__YOUR GOAL__:
Say how many lines of the entries below include "Visit", giving nothing but that number.

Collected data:
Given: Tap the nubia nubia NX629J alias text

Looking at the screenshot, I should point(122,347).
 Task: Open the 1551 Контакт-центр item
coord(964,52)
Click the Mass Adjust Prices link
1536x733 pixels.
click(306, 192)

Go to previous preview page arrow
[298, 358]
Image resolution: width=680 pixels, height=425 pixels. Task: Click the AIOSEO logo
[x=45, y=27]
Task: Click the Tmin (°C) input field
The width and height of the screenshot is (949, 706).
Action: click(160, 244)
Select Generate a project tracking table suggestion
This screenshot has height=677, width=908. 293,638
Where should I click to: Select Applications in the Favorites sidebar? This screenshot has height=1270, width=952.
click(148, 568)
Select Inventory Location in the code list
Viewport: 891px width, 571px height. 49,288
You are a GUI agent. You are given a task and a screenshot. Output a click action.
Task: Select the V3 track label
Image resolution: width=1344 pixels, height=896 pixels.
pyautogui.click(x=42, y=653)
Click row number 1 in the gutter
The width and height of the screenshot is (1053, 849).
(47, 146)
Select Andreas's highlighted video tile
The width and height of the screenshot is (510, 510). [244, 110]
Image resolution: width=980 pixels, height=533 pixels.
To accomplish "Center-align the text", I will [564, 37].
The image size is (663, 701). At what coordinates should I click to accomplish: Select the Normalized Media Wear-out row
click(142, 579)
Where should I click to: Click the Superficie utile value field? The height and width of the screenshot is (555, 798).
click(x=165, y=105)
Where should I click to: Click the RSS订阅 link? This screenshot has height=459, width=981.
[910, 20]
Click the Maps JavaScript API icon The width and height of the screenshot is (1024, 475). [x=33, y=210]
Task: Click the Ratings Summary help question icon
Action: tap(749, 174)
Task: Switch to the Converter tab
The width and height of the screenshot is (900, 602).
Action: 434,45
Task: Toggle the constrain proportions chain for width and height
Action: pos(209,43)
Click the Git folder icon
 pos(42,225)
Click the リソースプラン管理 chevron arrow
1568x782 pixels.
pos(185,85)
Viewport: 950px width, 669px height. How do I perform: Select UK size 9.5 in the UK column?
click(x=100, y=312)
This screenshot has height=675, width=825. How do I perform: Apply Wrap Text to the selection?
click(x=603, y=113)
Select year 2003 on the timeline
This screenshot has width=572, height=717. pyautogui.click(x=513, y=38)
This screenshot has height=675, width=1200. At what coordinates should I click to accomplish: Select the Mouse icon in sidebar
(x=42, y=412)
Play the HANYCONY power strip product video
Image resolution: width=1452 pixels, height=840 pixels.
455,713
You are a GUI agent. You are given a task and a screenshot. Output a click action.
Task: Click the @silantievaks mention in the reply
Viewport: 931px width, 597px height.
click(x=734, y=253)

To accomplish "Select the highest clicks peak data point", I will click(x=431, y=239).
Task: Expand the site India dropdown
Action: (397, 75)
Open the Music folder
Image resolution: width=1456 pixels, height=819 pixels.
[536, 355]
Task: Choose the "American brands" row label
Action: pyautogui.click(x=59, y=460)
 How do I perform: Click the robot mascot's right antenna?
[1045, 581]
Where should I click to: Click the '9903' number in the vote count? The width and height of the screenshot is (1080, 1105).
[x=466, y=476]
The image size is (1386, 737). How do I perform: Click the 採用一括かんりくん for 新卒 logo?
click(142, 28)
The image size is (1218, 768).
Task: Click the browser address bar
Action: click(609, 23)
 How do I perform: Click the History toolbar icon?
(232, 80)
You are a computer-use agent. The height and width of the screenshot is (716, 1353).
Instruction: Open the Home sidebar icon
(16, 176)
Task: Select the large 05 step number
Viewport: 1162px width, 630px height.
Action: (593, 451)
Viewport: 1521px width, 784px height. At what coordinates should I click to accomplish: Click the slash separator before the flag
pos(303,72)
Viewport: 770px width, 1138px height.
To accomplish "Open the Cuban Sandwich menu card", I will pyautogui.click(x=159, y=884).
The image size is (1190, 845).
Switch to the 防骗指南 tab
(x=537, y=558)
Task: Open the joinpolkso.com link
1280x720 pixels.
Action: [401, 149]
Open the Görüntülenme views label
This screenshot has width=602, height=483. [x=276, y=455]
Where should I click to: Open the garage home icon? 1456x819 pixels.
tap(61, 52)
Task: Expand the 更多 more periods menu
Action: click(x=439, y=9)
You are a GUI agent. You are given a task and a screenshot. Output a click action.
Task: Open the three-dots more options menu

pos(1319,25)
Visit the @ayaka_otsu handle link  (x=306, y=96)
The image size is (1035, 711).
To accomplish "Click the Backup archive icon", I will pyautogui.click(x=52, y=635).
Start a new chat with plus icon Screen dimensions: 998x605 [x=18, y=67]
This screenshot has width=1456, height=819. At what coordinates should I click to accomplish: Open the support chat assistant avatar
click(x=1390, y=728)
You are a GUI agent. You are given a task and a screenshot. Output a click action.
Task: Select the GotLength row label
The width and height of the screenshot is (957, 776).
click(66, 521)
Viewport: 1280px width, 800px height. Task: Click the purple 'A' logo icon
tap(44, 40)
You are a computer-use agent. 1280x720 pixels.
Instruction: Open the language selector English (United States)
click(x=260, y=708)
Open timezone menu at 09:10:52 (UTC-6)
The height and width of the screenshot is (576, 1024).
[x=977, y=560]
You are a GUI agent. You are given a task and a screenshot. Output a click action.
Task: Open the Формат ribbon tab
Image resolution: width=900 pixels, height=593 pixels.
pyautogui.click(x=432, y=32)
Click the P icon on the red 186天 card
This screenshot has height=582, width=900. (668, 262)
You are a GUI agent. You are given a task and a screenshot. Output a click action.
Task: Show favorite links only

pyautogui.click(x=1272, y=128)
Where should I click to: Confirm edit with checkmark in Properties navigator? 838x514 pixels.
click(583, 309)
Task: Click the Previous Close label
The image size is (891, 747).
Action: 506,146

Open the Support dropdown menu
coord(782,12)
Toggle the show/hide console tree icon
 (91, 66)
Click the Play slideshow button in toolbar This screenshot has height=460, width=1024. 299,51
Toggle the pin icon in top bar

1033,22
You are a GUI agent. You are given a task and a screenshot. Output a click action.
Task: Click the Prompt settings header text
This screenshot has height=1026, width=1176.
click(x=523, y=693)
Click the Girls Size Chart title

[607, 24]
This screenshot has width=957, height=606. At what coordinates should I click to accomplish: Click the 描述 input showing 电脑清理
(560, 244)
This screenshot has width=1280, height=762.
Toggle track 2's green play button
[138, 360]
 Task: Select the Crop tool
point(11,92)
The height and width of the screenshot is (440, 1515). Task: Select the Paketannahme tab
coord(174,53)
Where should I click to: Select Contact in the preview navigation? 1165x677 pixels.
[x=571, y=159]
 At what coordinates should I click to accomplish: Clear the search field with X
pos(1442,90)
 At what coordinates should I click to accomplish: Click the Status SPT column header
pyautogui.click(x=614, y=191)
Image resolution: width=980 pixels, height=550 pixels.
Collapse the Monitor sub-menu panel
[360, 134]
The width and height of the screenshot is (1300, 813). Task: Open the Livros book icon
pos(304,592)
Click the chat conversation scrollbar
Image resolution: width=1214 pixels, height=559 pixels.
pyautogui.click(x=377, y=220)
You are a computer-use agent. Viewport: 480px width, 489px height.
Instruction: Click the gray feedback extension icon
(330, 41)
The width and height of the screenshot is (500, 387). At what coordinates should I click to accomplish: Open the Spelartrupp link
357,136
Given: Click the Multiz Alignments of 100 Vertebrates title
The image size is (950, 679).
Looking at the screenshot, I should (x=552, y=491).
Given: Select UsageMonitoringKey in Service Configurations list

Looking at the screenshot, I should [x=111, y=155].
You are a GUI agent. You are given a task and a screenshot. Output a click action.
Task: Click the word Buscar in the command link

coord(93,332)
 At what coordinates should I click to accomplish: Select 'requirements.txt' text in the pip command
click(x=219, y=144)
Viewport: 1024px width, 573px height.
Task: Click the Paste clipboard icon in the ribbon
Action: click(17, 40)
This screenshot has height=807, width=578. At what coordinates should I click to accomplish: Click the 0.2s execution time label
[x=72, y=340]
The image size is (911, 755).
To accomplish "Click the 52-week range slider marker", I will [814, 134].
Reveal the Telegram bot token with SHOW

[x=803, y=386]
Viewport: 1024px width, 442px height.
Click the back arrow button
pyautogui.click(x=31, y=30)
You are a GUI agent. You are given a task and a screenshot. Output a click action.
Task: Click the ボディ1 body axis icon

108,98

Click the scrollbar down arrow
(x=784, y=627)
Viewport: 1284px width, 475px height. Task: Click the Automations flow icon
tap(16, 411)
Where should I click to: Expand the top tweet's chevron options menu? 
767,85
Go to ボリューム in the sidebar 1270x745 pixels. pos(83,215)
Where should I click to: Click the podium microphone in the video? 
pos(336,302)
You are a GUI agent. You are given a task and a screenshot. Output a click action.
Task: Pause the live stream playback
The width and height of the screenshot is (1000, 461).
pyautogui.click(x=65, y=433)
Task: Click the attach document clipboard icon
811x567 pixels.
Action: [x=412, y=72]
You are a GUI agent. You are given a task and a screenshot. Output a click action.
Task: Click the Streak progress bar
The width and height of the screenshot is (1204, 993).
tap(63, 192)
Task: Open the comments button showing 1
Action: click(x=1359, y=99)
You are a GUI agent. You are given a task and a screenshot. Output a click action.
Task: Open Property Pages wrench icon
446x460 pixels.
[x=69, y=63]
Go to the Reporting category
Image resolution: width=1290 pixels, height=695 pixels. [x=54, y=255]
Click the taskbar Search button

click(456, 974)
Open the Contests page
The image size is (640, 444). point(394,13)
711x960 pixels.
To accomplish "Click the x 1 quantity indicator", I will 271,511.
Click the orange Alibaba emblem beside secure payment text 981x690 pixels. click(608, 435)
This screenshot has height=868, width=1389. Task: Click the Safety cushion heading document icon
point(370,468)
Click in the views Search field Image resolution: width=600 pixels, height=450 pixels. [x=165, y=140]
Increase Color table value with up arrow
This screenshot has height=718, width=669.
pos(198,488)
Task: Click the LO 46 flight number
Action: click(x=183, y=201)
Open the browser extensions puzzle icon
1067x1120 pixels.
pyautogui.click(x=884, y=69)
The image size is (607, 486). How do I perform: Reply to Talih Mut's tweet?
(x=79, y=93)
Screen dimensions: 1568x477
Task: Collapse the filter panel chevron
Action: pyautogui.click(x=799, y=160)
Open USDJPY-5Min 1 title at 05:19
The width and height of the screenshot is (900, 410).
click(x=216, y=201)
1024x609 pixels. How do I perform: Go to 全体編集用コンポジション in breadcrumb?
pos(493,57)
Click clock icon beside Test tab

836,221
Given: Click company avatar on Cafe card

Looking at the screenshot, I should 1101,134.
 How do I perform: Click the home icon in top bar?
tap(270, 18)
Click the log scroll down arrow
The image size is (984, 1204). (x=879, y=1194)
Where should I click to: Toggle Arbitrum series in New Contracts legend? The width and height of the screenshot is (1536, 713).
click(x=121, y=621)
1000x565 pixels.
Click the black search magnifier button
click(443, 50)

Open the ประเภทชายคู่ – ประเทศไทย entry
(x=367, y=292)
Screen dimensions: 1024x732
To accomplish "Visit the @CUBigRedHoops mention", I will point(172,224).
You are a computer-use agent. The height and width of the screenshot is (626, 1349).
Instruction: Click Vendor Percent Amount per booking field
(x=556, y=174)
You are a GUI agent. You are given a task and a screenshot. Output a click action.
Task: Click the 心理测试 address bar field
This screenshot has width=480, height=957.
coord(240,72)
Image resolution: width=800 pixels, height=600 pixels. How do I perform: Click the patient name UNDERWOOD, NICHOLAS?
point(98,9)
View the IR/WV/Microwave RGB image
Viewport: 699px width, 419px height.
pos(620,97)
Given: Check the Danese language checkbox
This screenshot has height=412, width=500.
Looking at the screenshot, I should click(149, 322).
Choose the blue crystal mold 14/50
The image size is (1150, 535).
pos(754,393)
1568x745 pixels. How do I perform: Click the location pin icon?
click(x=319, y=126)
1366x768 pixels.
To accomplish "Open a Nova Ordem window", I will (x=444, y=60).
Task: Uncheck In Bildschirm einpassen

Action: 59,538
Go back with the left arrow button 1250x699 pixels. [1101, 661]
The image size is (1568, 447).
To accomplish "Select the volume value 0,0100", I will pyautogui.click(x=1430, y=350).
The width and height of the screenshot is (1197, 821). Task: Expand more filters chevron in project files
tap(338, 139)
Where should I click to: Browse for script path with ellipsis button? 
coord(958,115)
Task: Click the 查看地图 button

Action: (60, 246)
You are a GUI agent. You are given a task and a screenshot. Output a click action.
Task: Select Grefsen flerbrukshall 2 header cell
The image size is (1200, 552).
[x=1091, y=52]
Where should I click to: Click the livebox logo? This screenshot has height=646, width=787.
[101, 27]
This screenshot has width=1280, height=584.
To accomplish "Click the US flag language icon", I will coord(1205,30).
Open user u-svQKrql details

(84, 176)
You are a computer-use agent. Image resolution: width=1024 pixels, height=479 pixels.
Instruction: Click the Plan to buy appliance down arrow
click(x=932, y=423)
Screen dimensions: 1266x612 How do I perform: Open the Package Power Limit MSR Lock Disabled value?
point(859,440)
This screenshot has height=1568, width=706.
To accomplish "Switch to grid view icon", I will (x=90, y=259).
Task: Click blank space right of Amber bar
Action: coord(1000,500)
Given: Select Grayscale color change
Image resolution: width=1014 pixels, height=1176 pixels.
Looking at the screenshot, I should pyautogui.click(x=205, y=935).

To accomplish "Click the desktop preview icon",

__EXPECTED OUTPUT__:
2